Firstly, something that stood out is Sam’s awareness that the way we perceive ourselves isn’t who we are and that underneath all our self-imagined importance is just an ordinary person. I connected, in particular, to his lessons from previous relationships. Like Sam and most, we get caught up in the idea of a person rather than the actual person. We like the sound of degrees, job titles, foreign accents, and fun trips away, but when it comes down to it all, what matters most is simply enjoying their presence and how they make you feel. This topic also extended into social media and how we abuse it to shine a light on our best moments as if they’re all we have. I couldn’t help but reflect on our tendency to show people that life is amazing, even though were depressed. It was a conversation that I really enjoyed and perhaps needed, especially with Sam. While he is stupidly bright (physics nerd), he is empathetic and can articulate and make sense of things whereby you never feel small or judged. He is an oxymoron, an old school, new world kind of guy.

Next, and perhaps the quality I admire most, is his courage and capacity to trust people and make friends. I think these qualities stand out the most because I have noticed that we tend to live our lives defined by terror. When we experience something new and unknown, such as travel, we are taught to be afraid of everything, “watch your bag, don’t be too loud, act like a local”, comments that create fear and barriers.

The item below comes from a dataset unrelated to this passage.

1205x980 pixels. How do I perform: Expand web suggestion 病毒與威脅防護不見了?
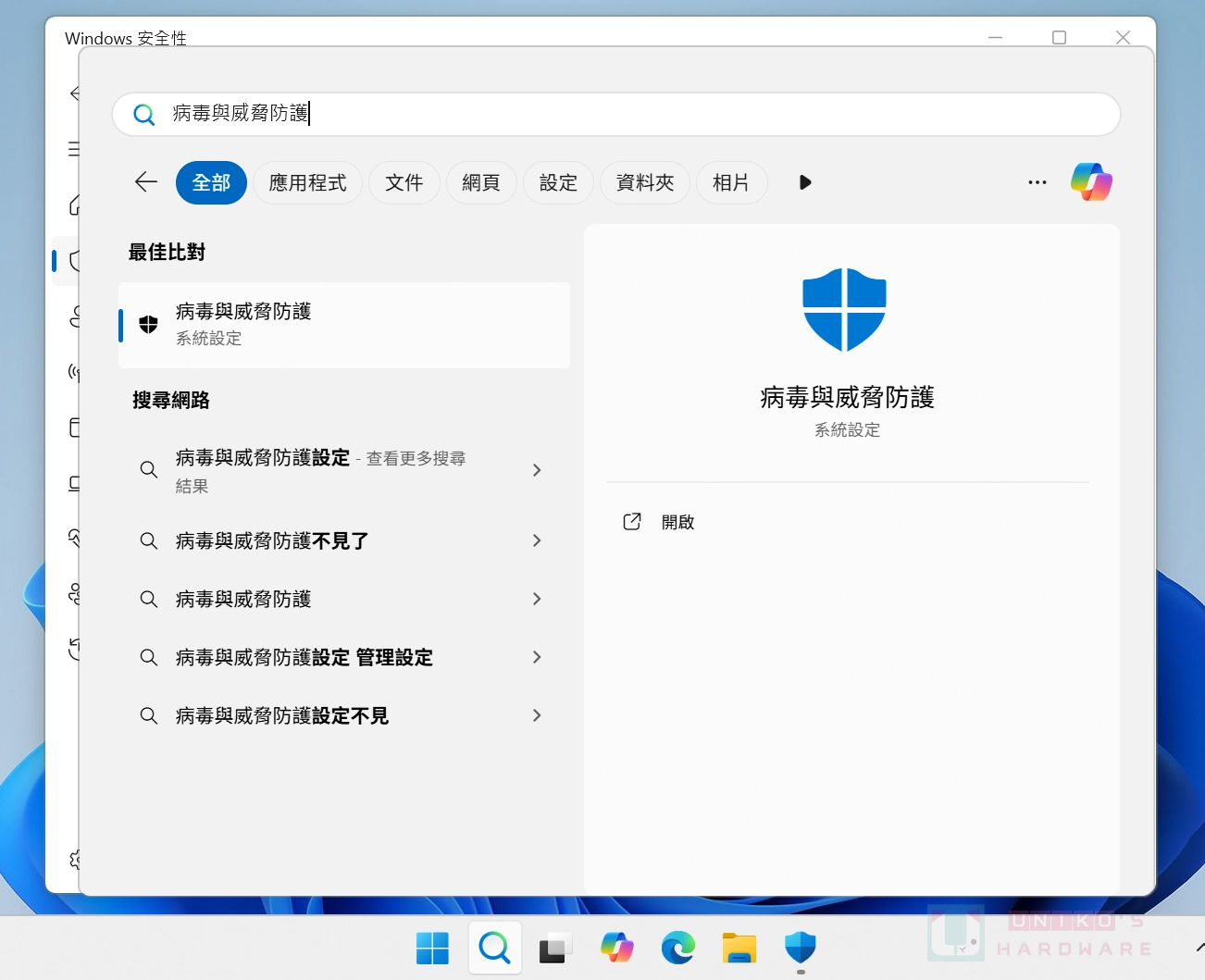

I am not suggesting that we shouldn’t be mindful; of course, there are evil people out there, but they are a minority, and the only antidote to terror is trust. And honestly, Sam the Englishman is a perfect representation of these values; he is kind to people, goes after the things he wants, wishes to make the world a better place, and trusts other people. I can’t help but believe that all his wild journeys, which I have no doubt have left him at the mercy of others, has made him that way and the person he is.

It’s funny, as I got up to make a tea just then, I read an Abraham Lincoln quote I have on my fridge, it reads, “And in the end, it’s not the years in your life that count; it’s the life in your years.” I couldn’t help but relate this to Sam, I may have learnt that he fears death, but when I apply it to his life thus far, I can’t help but think he lives his life in sync with those famous words. Still, in his twenties, he has filled his life with experiences people chase forever.

Final thought, Sam challenges the traditional trajectory that many of us take and think. If you don’t know him, it would be easy to tag him as being a romantic, or a fantasist, or bonkers (couldn’t help myself), but the thing is, if he says he will do it, he always does. Over the last few years, by following his journey, I have learnt the world has more to offer than your everyday routine, and we should never stop the pursuit of excellence and the desire to surpass the limits we set for ourselves.

I am not sure when we will see each other again, if not my television screen because you’ve made it on love island, I have no doubt it will be somewhere incredible. 

P.S. the family says hi, and they miss you.